Facebook's official explanation is that encryption increases privacy - a goal its critics say they share. But elected officials are worried about the company's plans to encrypt Facebook Messenger perhaps even more than they care about privacy.

Republican Sen. Lindsey Graham, along with Democratic Sen. Richard Blumenthal, is working on a bill wrapping in attacks both on encryption and content moderation. It would "require that companies work with law enforcement to identify, remove, report and preserve evidence related to child exploitation." While the bill doesn't specifically mention encryption, it would be hard for Facebook to cooperate if it couldn't read the underlying messages.

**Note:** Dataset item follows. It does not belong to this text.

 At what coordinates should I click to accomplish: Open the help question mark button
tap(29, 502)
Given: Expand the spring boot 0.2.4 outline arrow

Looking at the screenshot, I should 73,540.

Under the bill, companies that don't cooperate with law enforcement would no longer receive protection from Section 230 of the Communication Decency Act-the law that shields them from much liability for content their users post. In Facebook's eyes, this law is the only way to make content moderation tenable. Without it, it could face civil lawsuits for libelous and other problematic content, and will have a much greater incentive to pull down far more content.

But Graham thinks that Section 230 gives companies like Facebook too much freedom in how they run their platforms. He also doesn't like encryption. So if he doesn't get his way on encryption, at least he'll get his way on the content moderation. Like Graham's idea or not, you have to admit that it's clever.